• _Text shown_:
[Start of section]

By MICHELLE BOORSTEIN Washington Post
White-supremacist groups continued in 2021 to distribute propaganda at a historically high rate, a report published Thursday says, part of what some experts call an increasingly panicked reaction to growing diversity in America.

The Anti-Defamation League’s research found 4,851 reported cases of white supremacist propaganda in 2021, including racist, anti- Semitic and anti-LGBTQ items.

That’s down 5% from 2020 but way up from 294 cases in 2017, when the anti-hate organization began observing a rise in white-supremacist activity.

ADL researchers found 1,206 incidents of propaganda in 2018 and 2,714 in 2019.

The ADL found a 27% increase in distributions of anti-Semitic propaganda, with 277 incidents in 2020 and 352 in 2021, including stickers outside a California synagogue proclaiming “Hitler was right” and dozens of drops across the country of fliers blaming Jews for the coronavirus.

Carla Hill, the report’s author and associate director of the ADL Center On Extremism, said white-supremacist activity and organizing took off in the past decade as racists became “more and more desperate, losing the chance to have America be white. And 2017 was the pinnacle point.”

Hill said there was a buildup of white-supremacist groups leading up to the Unite The Right rally in Charlottesville, Va., in August 2017.

Before then, such groups had focused on college campuses.

However, the event was considered a failure, she said, and the different groups “only held it together for a little while after and then fractured.”

More than a dozen of the nation’s most prominent white supremacists and hate groups involved in the deadly Unite the Right rally were found liable in November by a jury who said the men and their racist organizations should pay $26 million in damages.

After Charlottesville, Hill said, the movement shifted to anonymous distribution of propaganda.

Throughout 2021, at least 38 white-supremacist groups distributed propaganda, but three groups — Patriot Front, New Jersey European Heritage Association (NJEHA) and Folkish Resistance Movement (FRM), formerly known as Folksfront — were responsible for 91% of the incidents, the ADL report found.

[End of section]

From the article on white-supremacist propaganda, list each year for which it gives a total count of reported white-supremacist propaganda cases or incidents, along with that count.

• _Dataset content_:
[Start of section]

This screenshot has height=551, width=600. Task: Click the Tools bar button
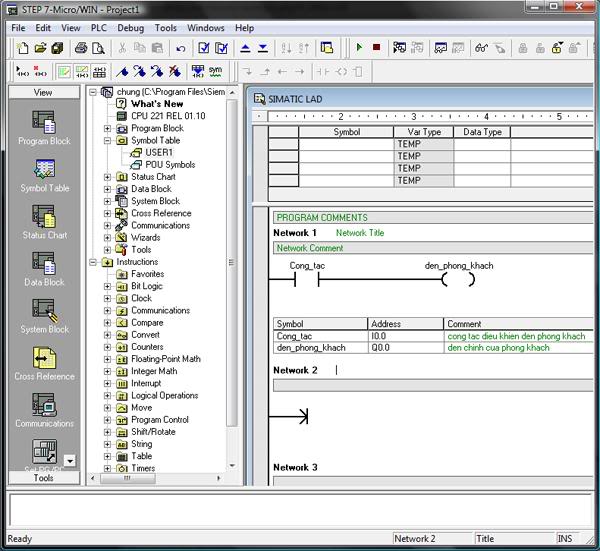pyautogui.click(x=44, y=478)
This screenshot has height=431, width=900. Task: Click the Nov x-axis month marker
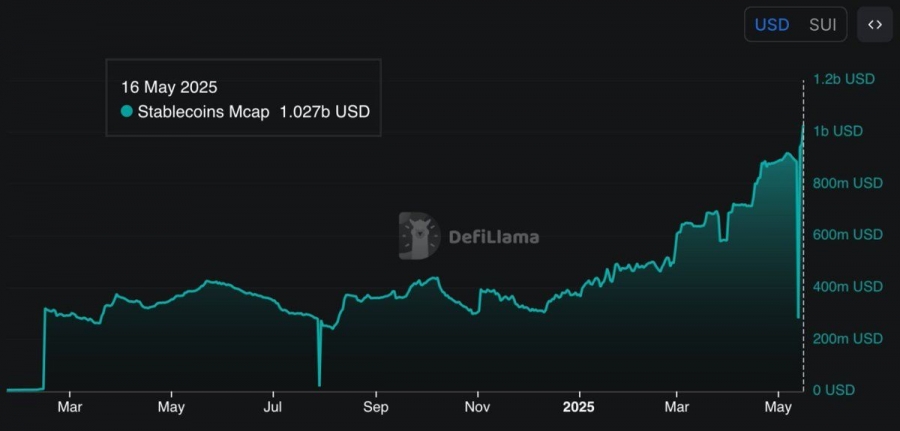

[End of section]

• _Expected output_:
- 2017: 294
- 2018: 1,206
- 2019: 2,714
- 2021: 4,851